When the very idea of breath is redecorated with mesmerizing philosophies it becomes a newly minted temple in the mindscape of the practitioner. These temples are our priorities. If the breath is then associated with both physical and psychological health it becomes more of a temple, like a Pagoda slowly adding floors. The breath becomes more impressive to us and now it's competing with the other great temples in our minds; family, career, diet, sleep, happiness, health, etc. Once the breath is seen as regal amongst all other phenomena, remember Prana and the elements, it becomes a thing to master. Compare this to brushing your teeth. Keeping the mouth clean is certainly a priority but to the vast majority, it isn't necessarily something to master. The breath to the yogi towers over most priorities. This is the metaphorical difference between a temple that is practiced within and the abandoned temples made and standing but hollow.
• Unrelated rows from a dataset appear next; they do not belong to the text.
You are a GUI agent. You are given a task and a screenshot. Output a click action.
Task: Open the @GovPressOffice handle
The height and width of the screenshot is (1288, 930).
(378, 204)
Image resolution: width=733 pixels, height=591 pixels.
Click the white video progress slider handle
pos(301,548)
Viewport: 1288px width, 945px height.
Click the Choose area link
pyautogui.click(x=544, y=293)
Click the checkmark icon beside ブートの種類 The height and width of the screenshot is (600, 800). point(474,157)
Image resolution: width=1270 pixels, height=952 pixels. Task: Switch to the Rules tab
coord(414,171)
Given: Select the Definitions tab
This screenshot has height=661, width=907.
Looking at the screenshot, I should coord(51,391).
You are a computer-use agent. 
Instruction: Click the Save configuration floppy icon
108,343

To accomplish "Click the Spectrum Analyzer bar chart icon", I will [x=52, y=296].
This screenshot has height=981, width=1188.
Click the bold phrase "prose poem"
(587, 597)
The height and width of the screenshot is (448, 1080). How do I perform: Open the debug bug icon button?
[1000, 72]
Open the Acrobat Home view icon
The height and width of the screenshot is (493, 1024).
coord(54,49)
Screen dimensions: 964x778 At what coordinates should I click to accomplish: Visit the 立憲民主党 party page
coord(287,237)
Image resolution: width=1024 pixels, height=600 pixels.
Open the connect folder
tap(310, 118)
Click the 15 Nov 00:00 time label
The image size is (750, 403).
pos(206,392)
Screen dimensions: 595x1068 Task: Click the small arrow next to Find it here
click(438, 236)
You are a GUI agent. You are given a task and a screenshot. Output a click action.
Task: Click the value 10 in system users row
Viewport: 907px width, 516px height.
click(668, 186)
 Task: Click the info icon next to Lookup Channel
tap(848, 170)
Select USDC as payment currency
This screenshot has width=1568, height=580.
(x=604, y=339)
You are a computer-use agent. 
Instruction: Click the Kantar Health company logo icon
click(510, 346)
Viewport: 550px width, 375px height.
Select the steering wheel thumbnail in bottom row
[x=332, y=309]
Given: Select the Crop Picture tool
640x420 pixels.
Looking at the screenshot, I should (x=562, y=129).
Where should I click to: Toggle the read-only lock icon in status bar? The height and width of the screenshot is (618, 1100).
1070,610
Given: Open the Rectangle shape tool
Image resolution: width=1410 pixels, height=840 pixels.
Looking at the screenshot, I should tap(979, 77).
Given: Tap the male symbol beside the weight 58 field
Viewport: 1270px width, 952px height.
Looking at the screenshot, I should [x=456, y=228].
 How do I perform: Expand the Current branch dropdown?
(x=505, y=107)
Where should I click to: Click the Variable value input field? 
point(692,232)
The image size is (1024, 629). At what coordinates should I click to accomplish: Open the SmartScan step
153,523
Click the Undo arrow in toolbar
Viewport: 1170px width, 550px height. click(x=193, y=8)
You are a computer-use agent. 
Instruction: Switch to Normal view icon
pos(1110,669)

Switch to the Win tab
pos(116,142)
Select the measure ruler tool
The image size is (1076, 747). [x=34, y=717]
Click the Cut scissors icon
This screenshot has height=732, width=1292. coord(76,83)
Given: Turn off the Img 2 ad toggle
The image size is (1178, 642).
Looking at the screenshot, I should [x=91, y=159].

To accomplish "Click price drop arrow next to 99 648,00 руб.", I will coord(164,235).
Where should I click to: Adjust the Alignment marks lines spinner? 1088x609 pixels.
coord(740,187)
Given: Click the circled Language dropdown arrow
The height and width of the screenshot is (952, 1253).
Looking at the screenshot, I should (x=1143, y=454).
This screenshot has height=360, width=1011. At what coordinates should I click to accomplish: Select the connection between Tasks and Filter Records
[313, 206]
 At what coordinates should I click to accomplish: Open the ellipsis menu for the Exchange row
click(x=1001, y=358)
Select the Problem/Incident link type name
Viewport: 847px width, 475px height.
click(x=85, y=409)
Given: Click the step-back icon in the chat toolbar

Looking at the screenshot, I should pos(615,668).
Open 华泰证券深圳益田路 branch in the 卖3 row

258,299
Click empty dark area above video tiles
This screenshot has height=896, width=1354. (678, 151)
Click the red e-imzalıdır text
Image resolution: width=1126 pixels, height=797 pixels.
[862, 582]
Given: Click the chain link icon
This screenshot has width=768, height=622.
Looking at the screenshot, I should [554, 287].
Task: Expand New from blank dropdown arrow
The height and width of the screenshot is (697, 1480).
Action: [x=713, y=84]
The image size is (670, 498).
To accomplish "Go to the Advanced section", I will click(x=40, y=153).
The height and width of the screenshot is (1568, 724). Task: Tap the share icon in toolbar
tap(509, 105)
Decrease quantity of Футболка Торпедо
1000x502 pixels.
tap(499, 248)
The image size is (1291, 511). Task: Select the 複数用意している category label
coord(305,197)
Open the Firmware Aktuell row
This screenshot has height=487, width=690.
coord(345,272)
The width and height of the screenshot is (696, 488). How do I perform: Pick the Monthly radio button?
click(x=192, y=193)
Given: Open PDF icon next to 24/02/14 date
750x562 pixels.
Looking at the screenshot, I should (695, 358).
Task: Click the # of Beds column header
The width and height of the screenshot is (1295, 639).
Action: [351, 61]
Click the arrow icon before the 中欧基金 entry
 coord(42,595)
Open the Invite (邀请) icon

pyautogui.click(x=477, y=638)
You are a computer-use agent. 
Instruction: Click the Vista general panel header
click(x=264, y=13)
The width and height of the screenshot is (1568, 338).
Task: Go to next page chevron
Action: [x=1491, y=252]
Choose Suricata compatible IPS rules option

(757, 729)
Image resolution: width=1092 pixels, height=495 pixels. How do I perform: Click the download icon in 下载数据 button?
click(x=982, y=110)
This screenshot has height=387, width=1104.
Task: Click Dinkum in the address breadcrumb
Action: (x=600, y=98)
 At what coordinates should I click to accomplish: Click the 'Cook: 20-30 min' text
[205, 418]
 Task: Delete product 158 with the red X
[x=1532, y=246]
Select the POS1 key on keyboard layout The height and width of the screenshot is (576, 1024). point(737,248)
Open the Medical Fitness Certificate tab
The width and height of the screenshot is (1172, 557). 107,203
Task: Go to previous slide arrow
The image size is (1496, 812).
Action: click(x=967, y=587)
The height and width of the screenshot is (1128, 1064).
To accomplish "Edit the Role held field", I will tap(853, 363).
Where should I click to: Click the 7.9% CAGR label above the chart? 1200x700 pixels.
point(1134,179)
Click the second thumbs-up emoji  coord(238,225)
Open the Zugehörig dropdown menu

The mastered breath, the living temple, builds physical and psychological peace within the anxious body and mind so that they both may fold into their own aliveness more easily. That is the mind awakeing becasue a mind, in the end, is destined to open into itself. You might fold into your blankets with greater joy when the day was successful. You might sleep more soundly when you have off the following day. The yogi's breath, through the reasons mentioned, is that next day off sort of night sleep. It is the sunlight that calls a flower to open its petals. It is not just the catalyst but the secret bliss of this process of self-reflection that can at other times be forceful, desperate, and painful. It is through pranayama, breathing techniques, that the false concerns and incessant worrying of the mind stop to reveal its ecstasy. When the nervous system is calmed and the blood is balanced the mind becomes an enjoyable experience. Only until the mind becomes enjoyable does the mind open. Much like a romance. It is only until two lovers see themselves as enjoyable do they become intimate. From there what can be said has been said in every poem of love and life. Two fish. Swimming eternally as one. Pranashakti. Cittashakti. Breath and mind. They affect each other. Open each other. Enter each other. Become each other. Breath peacefully. Diaphragmatically. Steadily. Through the nose. The mind will follow. Then the world will gleam, crystalline, as a reflection of this organized and intensified aliveness. This leads to more beauty. Nirvana. All of it, however, is a choice. That is the most valuable truth. It is our choice to hold ourselves the way we hold ourselves. It is our choice to breath a peaceful, trusting, invigorating breath. It is our choice to build temples of insight within our attitudes. It is a choice to know ourselves, a choice to unlearn ourselves, a choice to realize ourselves, again. What to do along the way? A breath will certainly be there.